_Task to carry out:_
All entries below are to be retyped in full, precisely as they appear.

::: Records for this exercise :::

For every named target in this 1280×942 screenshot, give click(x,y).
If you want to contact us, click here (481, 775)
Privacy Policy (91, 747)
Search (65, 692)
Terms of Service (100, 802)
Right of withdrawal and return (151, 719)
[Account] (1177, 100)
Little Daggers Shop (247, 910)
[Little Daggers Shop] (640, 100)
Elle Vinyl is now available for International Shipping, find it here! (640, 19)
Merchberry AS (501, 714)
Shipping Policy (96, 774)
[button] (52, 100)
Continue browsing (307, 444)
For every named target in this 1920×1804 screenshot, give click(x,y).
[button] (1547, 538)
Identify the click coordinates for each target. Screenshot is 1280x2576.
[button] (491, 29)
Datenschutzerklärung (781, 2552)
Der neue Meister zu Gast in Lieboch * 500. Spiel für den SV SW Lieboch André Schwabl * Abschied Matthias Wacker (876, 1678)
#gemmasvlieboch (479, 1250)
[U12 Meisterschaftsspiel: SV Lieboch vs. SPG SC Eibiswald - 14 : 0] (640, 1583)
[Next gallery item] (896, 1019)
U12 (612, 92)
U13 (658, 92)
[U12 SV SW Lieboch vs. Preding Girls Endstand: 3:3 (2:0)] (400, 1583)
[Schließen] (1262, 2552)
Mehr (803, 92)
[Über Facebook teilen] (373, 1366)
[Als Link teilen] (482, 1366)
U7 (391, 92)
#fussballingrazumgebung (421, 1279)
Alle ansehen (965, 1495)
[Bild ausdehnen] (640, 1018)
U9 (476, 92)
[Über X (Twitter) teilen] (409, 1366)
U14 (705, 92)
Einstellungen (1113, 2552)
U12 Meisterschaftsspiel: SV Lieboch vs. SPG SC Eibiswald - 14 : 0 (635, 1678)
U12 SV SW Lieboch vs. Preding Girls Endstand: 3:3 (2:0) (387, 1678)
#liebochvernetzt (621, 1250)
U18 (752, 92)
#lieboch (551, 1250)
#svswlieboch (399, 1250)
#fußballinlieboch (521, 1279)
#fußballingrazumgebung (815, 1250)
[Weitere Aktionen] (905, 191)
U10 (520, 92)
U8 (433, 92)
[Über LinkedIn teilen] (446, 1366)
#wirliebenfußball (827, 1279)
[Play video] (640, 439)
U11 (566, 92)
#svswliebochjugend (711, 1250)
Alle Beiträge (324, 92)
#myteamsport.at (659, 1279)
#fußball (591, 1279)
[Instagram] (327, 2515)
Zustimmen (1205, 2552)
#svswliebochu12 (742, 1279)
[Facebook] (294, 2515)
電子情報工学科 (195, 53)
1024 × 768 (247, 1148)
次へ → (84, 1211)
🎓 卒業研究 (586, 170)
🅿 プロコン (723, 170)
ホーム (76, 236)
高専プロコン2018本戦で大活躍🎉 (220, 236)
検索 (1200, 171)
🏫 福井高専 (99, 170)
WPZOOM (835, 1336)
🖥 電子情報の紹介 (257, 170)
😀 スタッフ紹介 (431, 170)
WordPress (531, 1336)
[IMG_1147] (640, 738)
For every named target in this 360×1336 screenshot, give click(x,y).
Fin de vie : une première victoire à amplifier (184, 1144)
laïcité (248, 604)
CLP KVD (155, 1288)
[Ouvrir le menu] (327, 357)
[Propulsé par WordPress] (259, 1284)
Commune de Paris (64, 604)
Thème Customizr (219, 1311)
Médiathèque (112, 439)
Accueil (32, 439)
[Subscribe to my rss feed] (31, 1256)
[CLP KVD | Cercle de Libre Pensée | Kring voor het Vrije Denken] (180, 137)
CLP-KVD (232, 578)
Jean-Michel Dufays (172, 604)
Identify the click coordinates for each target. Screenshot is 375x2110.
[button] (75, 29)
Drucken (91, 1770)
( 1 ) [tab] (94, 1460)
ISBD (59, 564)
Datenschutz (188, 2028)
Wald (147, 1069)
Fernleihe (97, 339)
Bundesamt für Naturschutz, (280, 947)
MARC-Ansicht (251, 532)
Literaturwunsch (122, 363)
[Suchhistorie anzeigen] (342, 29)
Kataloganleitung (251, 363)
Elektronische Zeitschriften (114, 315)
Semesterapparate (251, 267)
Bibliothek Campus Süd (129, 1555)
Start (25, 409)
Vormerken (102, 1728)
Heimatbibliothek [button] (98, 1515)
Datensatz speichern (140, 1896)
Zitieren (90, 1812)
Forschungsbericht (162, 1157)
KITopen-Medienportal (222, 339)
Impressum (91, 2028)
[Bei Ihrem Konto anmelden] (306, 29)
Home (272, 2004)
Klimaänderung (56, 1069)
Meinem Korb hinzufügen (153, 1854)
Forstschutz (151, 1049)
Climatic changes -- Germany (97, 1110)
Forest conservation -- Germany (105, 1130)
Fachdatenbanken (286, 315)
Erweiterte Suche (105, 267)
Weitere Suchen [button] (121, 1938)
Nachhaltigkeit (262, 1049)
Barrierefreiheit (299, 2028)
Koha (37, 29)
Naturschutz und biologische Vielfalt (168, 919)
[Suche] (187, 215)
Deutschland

:::

_Result:_
For every named target in this 1280×942 screenshot, give click(x,y).
If you want to contact us, click here (481, 775)
Privacy Policy (91, 747)
Search (65, 692)
Terms of Service (100, 802)
Right of withdrawal and return (151, 719)
[Account] (1177, 100)
Little Daggers Shop (247, 910)
[Little Daggers Shop] (640, 100)
Elle Vinyl is now available for International Shipping, find it here! (640, 19)
Merchberry AS (501, 714)
Shipping Policy (96, 774)
[button] (52, 100)
Continue browsing (307, 444)
For every named target in this 1920×1804 screenshot, give click(x,y).
[button] (1547, 538)
Identify the click coordinates for each target. Screenshot is 1280x2576.
[button] (491, 29)
Datenschutzerklärung (781, 2552)
Der neue Meister zu Gast in Lieboch * 500. Spiel für den SV SW Lieboch André Schwabl * Abschied Matthias Wacker (876, 1678)
#gemmasvlieboch (479, 1250)
[U12 Meisterschaftsspiel: SV Lieboch vs. SPG SC Eibiswald - 14 : 0] (640, 1583)
[Next gallery item] (896, 1019)
U12 (612, 92)
U13 (658, 92)
[U12 SV SW Lieboch vs. Preding Girls Endstand: 3:3 (2:0)] (400, 1583)
[Schließen] (1262, 2552)
Mehr (803, 92)
[Über Facebook teilen] (373, 1366)
[Als Link teilen] (482, 1366)
U7 (391, 92)
#fussballingrazumgebung (421, 1279)
Alle ansehen (965, 1495)
[Bild ausdehnen] (640, 1018)
U9 (476, 92)
[Über X (Twitter) teilen] (409, 1366)
U14 (705, 92)
Einstellungen (1113, 2552)
U12 Meisterschaftsspiel: SV Lieboch vs. SPG SC Eibiswald - 14 : 0 (635, 1678)
U12 SV SW Lieboch vs. Preding Girls Endstand: 3:3 (2:0) (387, 1678)
#liebochvernetzt (621, 1250)
U18 (752, 92)
#lieboch (551, 1250)
#svswlieboch (399, 1250)
#fußballinlieboch (521, 1279)
#fußballingrazumgebung (815, 1250)
[Weitere Aktionen] (905, 191)
U10 (520, 92)
U8 (433, 92)
[Über LinkedIn teilen] (446, 1366)
#wirliebenfußball (827, 1279)
[Play video] (640, 439)
U11 (566, 92)
#svswliebochjugend (711, 1250)
Alle Beiträge (324, 92)
#myteamsport.at (659, 1279)
#fußball (591, 1279)
[Instagram] (327, 2515)
Zustimmen (1205, 2552)
#svswliebochu12 (742, 1279)
[Facebook] (294, 2515)
電子情報工学科 (195, 53)
1024 × 768 (247, 1148)
次へ → (84, 1211)
🎓 卒業研究 (586, 170)
🅿 プロコン (723, 170)
ホーム (76, 236)
高専プロコン2018本戦で大活躍🎉 (220, 236)
検索 (1200, 171)
🏫 福井高専 (99, 170)
WPZOOM (835, 1336)
🖥 電子情報の紹介 (257, 170)
😀 スタッフ紹介 (431, 170)
WordPress (531, 1336)
[IMG_1147] (640, 738)
For every named target in this 360×1336 screenshot, give click(x,y).
Fin de vie : une première victoire à amplifier (184, 1144)
laïcité (248, 604)
CLP KVD (155, 1288)
[Ouvrir le menu] (327, 357)
[Propulsé par WordPress] (259, 1284)
Commune de Paris (64, 604)
Thème Customizr (219, 1311)
Médiathèque (112, 439)
Accueil (32, 439)
[Subscribe to my rss feed] (31, 1256)
[CLP KVD | Cercle de Libre Pensée | Kring voor het Vrije Denken] (180, 137)
CLP-KVD (232, 578)
Jean-Michel Dufays (172, 604)
Identify the click coordinates for each target. Screenshot is 375x2110.
[button] (75, 29)
Drucken (91, 1770)
( 1 ) [tab] (94, 1460)
ISBD (59, 564)
Datenschutz (188, 2028)
Wald (147, 1069)
Fernleihe (97, 339)
Bundesamt für Naturschutz, (280, 947)
MARC-Ansicht (251, 532)
Literaturwunsch (122, 363)
[Suchhistorie anzeigen] (342, 29)
Kataloganleitung (251, 363)
Elektronische Zeitschriften (114, 315)
Semesterapparate (251, 267)
Bibliothek Campus Süd (129, 1555)
Start (25, 409)
Vormerken (102, 1728)
Heimatbibliothek [button] (98, 1515)
Datensatz speichern (140, 1896)
Zitieren (90, 1812)
Forschungsbericht (162, 1157)
KITopen-Medienportal (222, 339)
Impressum (91, 2028)
[Bei Ihrem Konto anmelden] (306, 29)
Home (272, 2004)
Klimaänderung (56, 1069)
Meinem Korb hinzufügen (153, 1854)
Forstschutz (151, 1049)
Climatic changes -- Germany (97, 1110)
Forest conservation -- Germany (105, 1130)
Fachdatenbanken (286, 315)
Erweiterte Suche (105, 267)
Weitere Suchen [button] (121, 1938)
Nachhaltigkeit (262, 1049)
Barrierefreiheit (299, 2028)
Koha (37, 29)
Naturschutz und biologische Vielfalt (168, 919)
[Suche] (187, 215)
Deutschland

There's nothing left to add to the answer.